- **TRECHO DO DOCUMENTO**

Candidato do Camboja ao Oscar 2025, o filme de Rithy Panh está em cartaz em dois cinemas da capital mineira
Patrícia Cassese | Editora Assistente
Filme que concorria a uma indicação na categoria Melhor Filme Estrangeiro no Oscar 2025 pelo Camboja (no entanto, acabou não entrando na lista dos pré-indicados, a shortlist, da qual “Ainda Estou Aqui” consta), “Encontro com o Ditador” (Pandora Filmes) entrou em circuito em algumas cidades do Brasil na quinta-feira, 2 de janeiro. Em maio do ano passado, o longa-metragem, dirigido pelo franco-cambojano Rithy Panh (cujo filme “A Imagem Que Falta”, de 2014, foi, naquele ano, indicado ao Oscar), e com a atriz Irène Jacob à frente do elenco, estreou no Festival de Cannes – na competição oficial, diga-se.
Pontuações
Primeiramente, cabe uma observação quanto à escolha do título de apresentação do longa no Brasil. Assim, em vez de simplesmente traduzir ao pé da letra o original (em francês) “Rendez-Vous Avec Pol Pot”- ou seja, “Encontro com Pol Pot” (em tradução livre) -, optou-se por tirar o nome do tirano cambojano e usar a palavra “ditador”. A solução pode (reiterando: pode) estar ligada ao fato de o nome daquele que foi o primeiro-ministro do Kampuchea Democrático, ou República Popular do Kampuchea (PRK), entre 1976 e 1979, não ser, hoje, mais tão familiar assim.
O que, claro, é sintomático de uma sociedade na qual períodos lacerantes e sombrios da história de muitos países – particularmente, os orientais – vão caindo numa espécie de limbo. Quando não, tendo inclusive a existência questionada (mesmo diante de provas irrefutáveis dos mais variados níveis, como imagens e testemunhos de sobreviventes). Neste ponto, é válido salientar a importância de filmes como “Encontro com o Ditador”, que se incumbem de tentar evitar que tais horrores se esvaneçam no curso do tempo.
Camadas narrativas
Um outro aspecto importante, e de certo modo inovador, é que filme “Encontro com o Ditador” mescla três modos de contar a história de um trio francês, formado por dois jornalistas e um intelectual, que chega ao Camboja por meio de um convite oficial do governo, para, na Aldeia Potemkin, entrevistar, com exclusividade, Pol Pot (1925 – 1998), o líder do partido comunista Khmer Vermelho. No caso, seria a primeira entrevista que ele concederia a jornalistas não comunistas.
Desse modo, primeiramente há a inserção de imagens reais obtidas do horror. Essas conferem, ao longa, um viés documental e, assim, transmitem o horror vivido pelo país sob o comando de Pol Pot. Em tempo: a história dá conta de que, no período do comando do ditador, quase dois milhões de cambojanos perderam a vida em campos de trabalhos forçados. Intelectuais foram exterminados, assim como monges budistas e minorias étnicas. O próprio filme faz alusão ao fato de muitas pessoas terem sido mortas apenas por usar óculos – o que as caracterizariam como “intelectuais”. Ao fim, nada menos que cerca de 25% da população de então, do país, foi dizimada. À época, ressalte-se o regime era apoiado pela China, inclusive por meio de ajuda econômica, que foi interrompida em 1978.

- **OBJETIVO 1**
Reproduza da resenha do filme o trecho que vai de "Camadas narrativas" até "jornalistas não comunistas.", inclusive.
A resenha do filme e as entradas têm origens distintas.

- **ENTRADAS FORNECIDAS**
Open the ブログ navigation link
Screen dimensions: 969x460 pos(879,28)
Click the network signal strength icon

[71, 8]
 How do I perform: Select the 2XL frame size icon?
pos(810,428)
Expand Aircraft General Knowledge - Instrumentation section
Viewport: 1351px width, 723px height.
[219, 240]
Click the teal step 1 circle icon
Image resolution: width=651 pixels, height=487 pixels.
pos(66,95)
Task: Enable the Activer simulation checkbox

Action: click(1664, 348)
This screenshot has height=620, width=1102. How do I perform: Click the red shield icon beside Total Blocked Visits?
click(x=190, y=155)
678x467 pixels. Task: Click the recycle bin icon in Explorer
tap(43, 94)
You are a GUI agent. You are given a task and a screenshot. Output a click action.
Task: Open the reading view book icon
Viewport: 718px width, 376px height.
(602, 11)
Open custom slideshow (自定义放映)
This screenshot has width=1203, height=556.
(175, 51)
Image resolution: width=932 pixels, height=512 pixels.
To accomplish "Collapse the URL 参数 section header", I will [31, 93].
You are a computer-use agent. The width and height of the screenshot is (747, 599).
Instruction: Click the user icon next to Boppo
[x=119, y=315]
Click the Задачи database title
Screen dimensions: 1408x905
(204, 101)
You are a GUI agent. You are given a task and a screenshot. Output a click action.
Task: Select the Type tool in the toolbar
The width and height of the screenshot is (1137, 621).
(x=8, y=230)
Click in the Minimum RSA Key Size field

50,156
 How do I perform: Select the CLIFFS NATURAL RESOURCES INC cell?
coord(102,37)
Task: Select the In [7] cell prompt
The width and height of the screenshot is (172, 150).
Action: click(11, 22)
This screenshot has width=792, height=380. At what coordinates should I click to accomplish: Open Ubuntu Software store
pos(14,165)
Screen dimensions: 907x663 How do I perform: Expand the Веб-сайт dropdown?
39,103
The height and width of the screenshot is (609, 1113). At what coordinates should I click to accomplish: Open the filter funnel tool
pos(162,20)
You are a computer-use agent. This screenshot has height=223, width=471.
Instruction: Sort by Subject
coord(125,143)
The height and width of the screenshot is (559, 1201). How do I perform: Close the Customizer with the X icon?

- **OBJETIVO 2**
Nas entradas, pegue as linhas que vão da linha com "This screenshot has height=620, width=1102." até o fim, inclusive, e troque "Instruction" por "Command". Devolva apenas essas linhas, sem outras alterações.

- **RESPOSTA CORRETA 1**
Camadas narrativas
Um outro aspecto importante, e de certo modo inovador, é que filme “Encontro com o Ditador” mescla três modos de contar a história de um trio francês, formado por dois jornalistas e um intelectual, que chega ao Camboja por meio de um convite oficial do governo, para, na Aldeia Potemkin, entrevistar, com exclusividade, Pol Pot (1925 – 1998), o líder do partido comunista Khmer Vermelho. No caso, seria a primeira entrevista que ele concederia a jornalistas não comunistas.

- **RESPOSTA CORRETA 2**
This screenshot has height=620, width=1102. How do I perform: Click the red shield icon beside Total Blocked Visits?
click(x=190, y=155)
678x467 pixels. Task: Click the recycle bin icon in Explorer
tap(43, 94)
You are a GUI agent. You are given a task and a screenshot. Output a click action.
Task: Open the reading view book icon
Viewport: 718px width, 376px height.
(602, 11)
Open custom slideshow (自定义放映)
This screenshot has width=1203, height=556.
(175, 51)
Image resolution: width=932 pixels, height=512 pixels.
To accomplish "Collapse the URL 参数 section header", I will [31, 93].
You are a computer-use agent. The width and height of the screenshot is (747, 599).
Command: Click the user icon next to Boppo
[x=119, y=315]
Click the Задачи database title
Screen dimensions: 1408x905
(204, 101)
You are a GUI agent. You are given a task and a screenshot. Output a click action.
Task: Select the Type tool in the toolbar
The width and height of the screenshot is (1137, 621).
(x=8, y=230)
Click in the Minimum RSA Key Size field

50,156
 How do I perform: Select the CLIFFS NATURAL RESOURCES INC cell?
coord(102,37)
Task: Select the In [7] cell prompt
The width and height of the screenshot is (172, 150).
Action: click(11, 22)
This screenshot has width=792, height=380. At what coordinates should I click to accomplish: Open Ubuntu Software store
pos(14,165)
Screen dimensions: 907x663 How do I perform: Expand the Веб-сайт dropdown?
39,103
The height and width of the screenshot is (609, 1113). At what coordinates should I click to accomplish: Open the filter funnel tool
pos(162,20)
You are a computer-use agent. This screenshot has height=223, width=471.
Command: Sort by Subject
coord(125,143)
The height and width of the screenshot is (559, 1201). How do I perform: Close the Customizer with the X icon?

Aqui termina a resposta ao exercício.